Saturday, October 23, 2004

Still no redesign

No, I still haven't redesigned the site. Still no comments, and the permalinks are completely unstyled. Compatibility with older templates does not seem to be a Blogger feature, but I still like the improvements they've made.
Dead or alive

J.D. Salinger's Holden Caulfield, Aging Gracelessly (washingtonpost.com)

Okay, first of all: J.D. Salinger is still alive? How could I have missed that? I heard or read at least two interviews with his daughter a few years ago when she published a book about him, but I don't remember any of them mentioning the fact that he was actually still alive at the time.

But second, I'm quite relieved to find out that I am not alone in not really liking Catcher in the Rye or The Old Man and the Sea. Granted, I was in my 20s by the time I read Catcher in the Rye, so maybe I was just too old for the angst to appeal to me--although I've never outgrown young adult literature, so I don't think that's the case. I do remember, as Yardley mentions in this article, that the voice seemed forced, especially compared to the narrators of some of the excellent young adult novels I grew up with. For example, The Outsiders has its faults (one of them being the too-obvious influence of both Rebel Without a Cause and Catcher in the Rye) but you can't deny the authenticity of the voice--natural enough for a first-person young adult novel written by a 15-year-old.

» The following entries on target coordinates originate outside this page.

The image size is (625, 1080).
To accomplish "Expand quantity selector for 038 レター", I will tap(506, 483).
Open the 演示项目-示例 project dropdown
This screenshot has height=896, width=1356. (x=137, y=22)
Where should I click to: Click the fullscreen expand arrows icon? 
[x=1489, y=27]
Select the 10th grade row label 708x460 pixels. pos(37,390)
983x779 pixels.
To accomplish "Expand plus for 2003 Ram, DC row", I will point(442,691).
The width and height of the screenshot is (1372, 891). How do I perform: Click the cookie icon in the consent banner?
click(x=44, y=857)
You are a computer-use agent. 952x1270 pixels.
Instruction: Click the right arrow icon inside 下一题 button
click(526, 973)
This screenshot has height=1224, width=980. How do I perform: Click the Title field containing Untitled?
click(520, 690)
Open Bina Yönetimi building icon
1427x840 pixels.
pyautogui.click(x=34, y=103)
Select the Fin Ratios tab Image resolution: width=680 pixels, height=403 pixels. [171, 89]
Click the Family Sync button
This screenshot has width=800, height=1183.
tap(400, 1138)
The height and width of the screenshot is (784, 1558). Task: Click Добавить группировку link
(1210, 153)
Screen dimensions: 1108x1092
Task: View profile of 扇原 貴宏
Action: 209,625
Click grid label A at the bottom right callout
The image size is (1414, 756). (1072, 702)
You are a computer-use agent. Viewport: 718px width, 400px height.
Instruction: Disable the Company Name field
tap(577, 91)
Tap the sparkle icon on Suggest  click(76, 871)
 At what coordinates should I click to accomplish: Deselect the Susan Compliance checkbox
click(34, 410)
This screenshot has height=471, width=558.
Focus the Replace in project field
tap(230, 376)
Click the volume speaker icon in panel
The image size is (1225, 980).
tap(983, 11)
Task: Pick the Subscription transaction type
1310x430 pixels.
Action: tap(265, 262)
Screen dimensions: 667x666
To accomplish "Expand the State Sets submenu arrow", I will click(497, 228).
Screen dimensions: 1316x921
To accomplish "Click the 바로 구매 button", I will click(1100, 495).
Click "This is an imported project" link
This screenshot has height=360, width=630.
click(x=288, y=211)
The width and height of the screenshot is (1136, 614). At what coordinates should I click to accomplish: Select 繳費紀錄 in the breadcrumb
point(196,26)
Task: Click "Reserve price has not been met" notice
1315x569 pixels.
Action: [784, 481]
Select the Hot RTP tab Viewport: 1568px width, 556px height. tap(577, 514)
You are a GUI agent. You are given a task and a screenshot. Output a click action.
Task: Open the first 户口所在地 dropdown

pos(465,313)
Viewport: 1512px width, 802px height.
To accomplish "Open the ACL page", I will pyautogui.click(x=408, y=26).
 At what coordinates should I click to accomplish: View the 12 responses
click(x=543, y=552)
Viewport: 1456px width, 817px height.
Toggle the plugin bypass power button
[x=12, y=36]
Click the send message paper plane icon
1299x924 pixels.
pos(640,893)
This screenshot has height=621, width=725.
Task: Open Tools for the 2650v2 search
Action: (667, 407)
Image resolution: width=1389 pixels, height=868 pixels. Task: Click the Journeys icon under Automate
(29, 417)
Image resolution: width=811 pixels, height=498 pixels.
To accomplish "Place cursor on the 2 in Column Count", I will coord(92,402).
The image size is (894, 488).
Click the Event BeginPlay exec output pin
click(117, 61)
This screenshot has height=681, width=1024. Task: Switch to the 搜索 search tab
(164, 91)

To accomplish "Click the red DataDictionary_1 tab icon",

Yardley suggests that Catcher in the Rye created the image of teen angst that persists today. Even though it was published as an adult novel, I do think it paved the way for the young adult genre to move away from strictly romance (in the 30s and 40s) and the occasional boys' adventure novel to the more realistic "problem novels" that dominated YA in the late 60s and 70s, and are only now starting to be overtaken by teen chick lit and YA fantasy. It proved that adults would buy a book with a teenage protagonist, which probably made publishers more likely to look at books like The Outsiders and A Separate Peace. So even though I didn't care much for the book itself, and I don't think it necessarily still needs to be required reading in high school, it might have had a profound effect on adolescent readers merely by making it possible for good books that might not have otherwise been published to exist. So I'm moving it from my list of Books Everyone Says You Should Have Read to my list of Not-Great Books You Should Read Because of Their Cultural Impact. It will bump Peyton Place down a notch.